A questo punto la curiosità ci porta a fare domande:
1) È vero che la capacità odierna dell'invaso è al di sotto dei 3 mln di metri cubi?
2) Perché l'attuale commissario del Consorzio di Bonifica sud, giusto un mese fa, ha rassicurato cittadini e imprese che l'Ente era in grado di soddisfare le esigenze della stagione estiva, mentre oggi lancia un pressante allarme agli agricoltori, che genera allarmismi (figurarsi se gli agricoltori hanno voglia di ascoltare chi ha raddoppiato loro le tariffe! È certo, invece, che più dicono loro di non utilizzare l'acqua, più essi si allarmano per le loro colture e la utilizzano maggiormente. È pavloviano!)?

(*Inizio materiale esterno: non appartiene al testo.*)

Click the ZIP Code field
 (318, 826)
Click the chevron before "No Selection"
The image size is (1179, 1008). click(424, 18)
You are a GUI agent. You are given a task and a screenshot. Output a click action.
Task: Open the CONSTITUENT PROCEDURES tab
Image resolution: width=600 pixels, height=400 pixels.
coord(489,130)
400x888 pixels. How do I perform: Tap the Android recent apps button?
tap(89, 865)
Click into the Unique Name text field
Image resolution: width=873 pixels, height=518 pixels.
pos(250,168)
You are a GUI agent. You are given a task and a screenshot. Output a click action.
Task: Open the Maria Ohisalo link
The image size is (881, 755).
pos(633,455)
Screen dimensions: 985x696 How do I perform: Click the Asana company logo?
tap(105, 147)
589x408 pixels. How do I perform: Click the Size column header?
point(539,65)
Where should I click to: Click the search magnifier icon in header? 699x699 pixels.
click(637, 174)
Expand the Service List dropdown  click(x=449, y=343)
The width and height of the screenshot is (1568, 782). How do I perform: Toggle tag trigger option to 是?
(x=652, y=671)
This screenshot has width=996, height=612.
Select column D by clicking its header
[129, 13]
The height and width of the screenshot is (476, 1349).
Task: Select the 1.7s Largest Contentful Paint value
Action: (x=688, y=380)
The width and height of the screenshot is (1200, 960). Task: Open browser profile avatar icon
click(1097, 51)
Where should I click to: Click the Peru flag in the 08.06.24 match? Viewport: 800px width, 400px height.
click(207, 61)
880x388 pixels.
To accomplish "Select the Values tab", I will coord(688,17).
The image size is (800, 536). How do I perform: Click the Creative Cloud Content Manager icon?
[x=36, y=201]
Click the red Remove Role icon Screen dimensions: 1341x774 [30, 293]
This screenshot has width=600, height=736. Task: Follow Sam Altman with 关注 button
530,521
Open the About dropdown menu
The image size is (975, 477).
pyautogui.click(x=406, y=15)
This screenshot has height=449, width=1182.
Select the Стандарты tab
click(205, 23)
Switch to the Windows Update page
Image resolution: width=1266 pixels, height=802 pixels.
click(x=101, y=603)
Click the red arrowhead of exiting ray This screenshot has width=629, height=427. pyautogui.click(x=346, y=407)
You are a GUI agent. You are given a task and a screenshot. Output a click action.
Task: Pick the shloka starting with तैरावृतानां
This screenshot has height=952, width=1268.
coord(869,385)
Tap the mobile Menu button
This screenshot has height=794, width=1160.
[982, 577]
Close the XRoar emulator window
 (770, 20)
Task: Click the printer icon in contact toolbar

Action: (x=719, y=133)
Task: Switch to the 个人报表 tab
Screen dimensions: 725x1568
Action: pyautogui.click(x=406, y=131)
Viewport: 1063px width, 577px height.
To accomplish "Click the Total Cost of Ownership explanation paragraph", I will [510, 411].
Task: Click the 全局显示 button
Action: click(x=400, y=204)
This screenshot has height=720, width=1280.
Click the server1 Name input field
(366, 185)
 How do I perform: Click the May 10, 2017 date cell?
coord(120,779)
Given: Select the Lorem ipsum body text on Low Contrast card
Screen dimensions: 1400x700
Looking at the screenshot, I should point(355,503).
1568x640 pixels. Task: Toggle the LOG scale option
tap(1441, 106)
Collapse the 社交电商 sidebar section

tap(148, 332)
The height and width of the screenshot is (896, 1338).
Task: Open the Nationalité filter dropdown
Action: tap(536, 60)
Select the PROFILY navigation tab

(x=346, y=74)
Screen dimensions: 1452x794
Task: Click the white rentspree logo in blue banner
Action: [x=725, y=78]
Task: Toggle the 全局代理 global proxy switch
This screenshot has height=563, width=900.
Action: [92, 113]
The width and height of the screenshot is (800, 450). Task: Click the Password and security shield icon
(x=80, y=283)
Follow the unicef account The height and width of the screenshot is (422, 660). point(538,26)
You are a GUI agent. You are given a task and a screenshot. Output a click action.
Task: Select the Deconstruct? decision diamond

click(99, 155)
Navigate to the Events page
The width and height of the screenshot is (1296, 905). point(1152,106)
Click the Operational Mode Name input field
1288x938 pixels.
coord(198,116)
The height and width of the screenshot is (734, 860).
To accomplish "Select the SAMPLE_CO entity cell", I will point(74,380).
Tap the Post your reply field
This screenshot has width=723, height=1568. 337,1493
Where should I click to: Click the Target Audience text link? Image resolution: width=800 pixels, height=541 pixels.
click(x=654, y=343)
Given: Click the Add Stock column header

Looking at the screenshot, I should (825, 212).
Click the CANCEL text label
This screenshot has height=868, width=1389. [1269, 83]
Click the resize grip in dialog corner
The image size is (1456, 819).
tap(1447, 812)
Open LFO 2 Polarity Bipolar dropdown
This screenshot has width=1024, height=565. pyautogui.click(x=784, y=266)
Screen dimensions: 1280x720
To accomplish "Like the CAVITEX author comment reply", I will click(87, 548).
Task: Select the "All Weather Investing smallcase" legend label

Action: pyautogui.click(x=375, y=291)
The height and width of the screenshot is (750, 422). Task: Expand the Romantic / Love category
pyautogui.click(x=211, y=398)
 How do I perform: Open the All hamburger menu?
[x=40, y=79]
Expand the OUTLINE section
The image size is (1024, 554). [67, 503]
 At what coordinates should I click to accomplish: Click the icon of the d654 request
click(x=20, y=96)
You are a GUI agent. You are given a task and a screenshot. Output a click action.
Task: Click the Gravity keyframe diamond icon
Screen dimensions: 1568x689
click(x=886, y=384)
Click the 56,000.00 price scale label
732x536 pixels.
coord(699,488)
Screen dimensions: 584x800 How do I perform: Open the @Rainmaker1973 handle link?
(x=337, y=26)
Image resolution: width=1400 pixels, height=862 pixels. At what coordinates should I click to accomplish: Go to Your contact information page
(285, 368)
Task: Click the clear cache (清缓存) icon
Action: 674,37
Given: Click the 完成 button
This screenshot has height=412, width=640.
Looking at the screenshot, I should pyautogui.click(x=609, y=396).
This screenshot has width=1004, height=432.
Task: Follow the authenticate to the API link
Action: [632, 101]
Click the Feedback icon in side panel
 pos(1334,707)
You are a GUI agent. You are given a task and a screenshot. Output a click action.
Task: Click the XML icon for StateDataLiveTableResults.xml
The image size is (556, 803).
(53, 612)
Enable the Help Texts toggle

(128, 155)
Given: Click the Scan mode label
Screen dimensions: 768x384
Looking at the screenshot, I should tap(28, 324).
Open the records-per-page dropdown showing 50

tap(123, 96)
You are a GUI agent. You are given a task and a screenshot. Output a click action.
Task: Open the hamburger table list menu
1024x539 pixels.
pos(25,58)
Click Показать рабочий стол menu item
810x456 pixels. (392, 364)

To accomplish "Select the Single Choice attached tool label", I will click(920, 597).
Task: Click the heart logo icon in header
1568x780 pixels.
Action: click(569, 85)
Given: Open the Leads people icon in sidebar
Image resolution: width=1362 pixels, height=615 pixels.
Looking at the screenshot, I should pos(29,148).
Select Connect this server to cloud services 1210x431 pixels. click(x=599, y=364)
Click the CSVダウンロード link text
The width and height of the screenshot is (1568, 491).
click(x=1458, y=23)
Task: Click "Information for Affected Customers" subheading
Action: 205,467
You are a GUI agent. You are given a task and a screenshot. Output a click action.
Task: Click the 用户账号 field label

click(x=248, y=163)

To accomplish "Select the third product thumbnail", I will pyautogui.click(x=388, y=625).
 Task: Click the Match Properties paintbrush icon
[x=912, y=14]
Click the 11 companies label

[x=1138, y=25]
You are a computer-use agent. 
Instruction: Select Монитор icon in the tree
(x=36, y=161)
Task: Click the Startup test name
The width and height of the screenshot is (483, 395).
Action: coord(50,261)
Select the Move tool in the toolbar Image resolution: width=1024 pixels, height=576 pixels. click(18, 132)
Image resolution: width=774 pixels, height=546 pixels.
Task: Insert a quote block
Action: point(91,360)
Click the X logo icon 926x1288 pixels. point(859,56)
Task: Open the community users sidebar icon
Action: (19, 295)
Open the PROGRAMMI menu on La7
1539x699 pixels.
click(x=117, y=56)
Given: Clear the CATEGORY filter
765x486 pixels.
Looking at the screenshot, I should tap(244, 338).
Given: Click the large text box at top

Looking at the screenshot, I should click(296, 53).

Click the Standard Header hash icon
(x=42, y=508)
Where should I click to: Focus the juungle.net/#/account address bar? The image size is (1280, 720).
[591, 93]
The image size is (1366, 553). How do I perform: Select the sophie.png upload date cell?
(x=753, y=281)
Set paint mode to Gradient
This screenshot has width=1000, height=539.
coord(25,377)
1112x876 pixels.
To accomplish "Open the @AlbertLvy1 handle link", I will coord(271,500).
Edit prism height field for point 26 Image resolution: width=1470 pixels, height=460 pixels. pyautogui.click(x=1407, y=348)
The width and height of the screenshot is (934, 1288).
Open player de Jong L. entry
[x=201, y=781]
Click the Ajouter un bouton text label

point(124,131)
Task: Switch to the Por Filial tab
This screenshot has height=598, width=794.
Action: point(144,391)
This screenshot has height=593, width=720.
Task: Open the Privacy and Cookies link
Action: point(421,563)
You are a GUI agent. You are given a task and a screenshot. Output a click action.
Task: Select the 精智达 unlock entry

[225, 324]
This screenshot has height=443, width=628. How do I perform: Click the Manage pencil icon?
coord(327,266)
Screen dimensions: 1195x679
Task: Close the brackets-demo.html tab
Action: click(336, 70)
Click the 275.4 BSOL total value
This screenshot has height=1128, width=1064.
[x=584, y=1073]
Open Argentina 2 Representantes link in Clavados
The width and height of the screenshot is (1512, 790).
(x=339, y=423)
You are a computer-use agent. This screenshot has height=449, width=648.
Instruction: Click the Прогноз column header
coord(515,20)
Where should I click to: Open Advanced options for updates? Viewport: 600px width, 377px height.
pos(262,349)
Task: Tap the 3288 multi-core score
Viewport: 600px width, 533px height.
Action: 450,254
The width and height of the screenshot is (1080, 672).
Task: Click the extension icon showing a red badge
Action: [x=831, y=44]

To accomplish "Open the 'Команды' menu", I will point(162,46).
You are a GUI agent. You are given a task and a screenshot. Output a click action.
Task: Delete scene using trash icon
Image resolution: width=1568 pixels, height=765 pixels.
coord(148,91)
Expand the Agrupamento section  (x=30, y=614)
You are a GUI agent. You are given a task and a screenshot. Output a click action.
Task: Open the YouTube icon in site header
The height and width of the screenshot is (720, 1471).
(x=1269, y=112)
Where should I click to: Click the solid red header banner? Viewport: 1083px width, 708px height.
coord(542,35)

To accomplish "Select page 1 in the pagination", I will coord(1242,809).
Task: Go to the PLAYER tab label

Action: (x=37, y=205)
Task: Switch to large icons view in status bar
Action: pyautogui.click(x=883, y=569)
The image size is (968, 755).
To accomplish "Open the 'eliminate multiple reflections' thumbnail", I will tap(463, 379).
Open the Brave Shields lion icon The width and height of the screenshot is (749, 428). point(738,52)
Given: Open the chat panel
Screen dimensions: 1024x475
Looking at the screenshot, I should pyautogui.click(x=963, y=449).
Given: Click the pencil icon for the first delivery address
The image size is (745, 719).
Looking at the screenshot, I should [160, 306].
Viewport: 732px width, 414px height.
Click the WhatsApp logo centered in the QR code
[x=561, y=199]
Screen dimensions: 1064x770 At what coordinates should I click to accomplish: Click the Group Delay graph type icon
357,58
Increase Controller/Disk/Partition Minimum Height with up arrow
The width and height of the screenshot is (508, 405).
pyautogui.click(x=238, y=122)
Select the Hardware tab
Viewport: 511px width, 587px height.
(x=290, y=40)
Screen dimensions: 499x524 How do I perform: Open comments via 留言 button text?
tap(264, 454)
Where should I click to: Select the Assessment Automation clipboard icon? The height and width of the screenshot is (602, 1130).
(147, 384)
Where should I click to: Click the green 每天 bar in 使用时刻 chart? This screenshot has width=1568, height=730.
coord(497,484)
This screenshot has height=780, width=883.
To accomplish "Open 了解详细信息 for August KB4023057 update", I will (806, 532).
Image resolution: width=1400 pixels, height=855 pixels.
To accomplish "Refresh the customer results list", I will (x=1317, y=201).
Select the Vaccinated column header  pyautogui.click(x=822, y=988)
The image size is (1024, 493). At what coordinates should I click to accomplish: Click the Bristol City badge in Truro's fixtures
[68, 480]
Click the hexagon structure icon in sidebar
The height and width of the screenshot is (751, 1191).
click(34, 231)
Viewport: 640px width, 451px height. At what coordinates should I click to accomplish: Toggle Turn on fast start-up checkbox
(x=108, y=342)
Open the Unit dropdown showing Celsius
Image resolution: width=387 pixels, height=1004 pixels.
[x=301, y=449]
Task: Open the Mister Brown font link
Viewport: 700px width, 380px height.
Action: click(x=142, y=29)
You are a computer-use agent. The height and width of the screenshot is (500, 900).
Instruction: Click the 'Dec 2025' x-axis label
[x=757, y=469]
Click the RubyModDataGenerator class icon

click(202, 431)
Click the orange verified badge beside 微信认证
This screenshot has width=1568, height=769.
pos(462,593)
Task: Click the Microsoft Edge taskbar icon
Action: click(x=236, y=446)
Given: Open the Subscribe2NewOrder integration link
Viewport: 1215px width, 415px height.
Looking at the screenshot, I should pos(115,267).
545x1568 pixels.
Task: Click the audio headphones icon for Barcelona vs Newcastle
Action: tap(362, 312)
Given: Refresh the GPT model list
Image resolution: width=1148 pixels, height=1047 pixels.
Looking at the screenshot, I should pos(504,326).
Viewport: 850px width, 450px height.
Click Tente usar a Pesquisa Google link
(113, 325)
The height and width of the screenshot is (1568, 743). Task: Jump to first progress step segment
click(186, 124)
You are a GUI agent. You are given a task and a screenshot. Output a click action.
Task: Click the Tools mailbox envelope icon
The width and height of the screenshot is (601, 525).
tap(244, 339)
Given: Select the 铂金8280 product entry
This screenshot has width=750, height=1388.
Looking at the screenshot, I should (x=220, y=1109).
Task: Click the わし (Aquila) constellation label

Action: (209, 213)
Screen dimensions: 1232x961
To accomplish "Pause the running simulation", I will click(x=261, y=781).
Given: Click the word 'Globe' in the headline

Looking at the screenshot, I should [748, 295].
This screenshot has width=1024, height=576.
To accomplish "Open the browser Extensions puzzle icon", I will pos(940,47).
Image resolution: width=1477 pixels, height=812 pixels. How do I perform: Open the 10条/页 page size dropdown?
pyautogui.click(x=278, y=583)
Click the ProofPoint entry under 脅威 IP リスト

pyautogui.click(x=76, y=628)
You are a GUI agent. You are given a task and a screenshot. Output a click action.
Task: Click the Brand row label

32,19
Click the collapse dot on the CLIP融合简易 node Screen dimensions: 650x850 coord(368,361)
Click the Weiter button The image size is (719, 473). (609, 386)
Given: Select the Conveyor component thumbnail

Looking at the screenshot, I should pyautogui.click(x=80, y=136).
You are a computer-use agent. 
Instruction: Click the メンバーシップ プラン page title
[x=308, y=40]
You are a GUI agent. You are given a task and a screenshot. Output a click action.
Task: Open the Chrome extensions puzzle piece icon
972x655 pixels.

3) È vero che, erogando, come sta accadendo, oltre 800 l/s, e facendo quattro calcoli, agricoltura e industria avranno acqua ancora per un mese?
4) È vero che la precedente gestione commissariale stava completando l'iter autorizzativo per aumentare la capacità dell'invaso, all'inizio di quest'anno, a 7mln di metri cubi, sufficienti a soddisfare l'intero fabbisogno agricolo, industriale oltre che turistiche?
4) È vero che l'Ufficio Dighe del ministero delle Infrastrutture ha sottolineato più volte di adeguare, di rafforzare e consolidare la struttura tecnico-organizzativa del Consorzio in modo da poter autorizzare l'aumento dell'invaso, e dare tranquillità alle future generazioni?
5) Quali sono i motivi che hanno impedito l'adeguamento tecnico-organizzativo, come dice l'Ufficio Dighe, motivi politici, economici, negligenza?
Le solite domande nella bottiglia in riva al mare.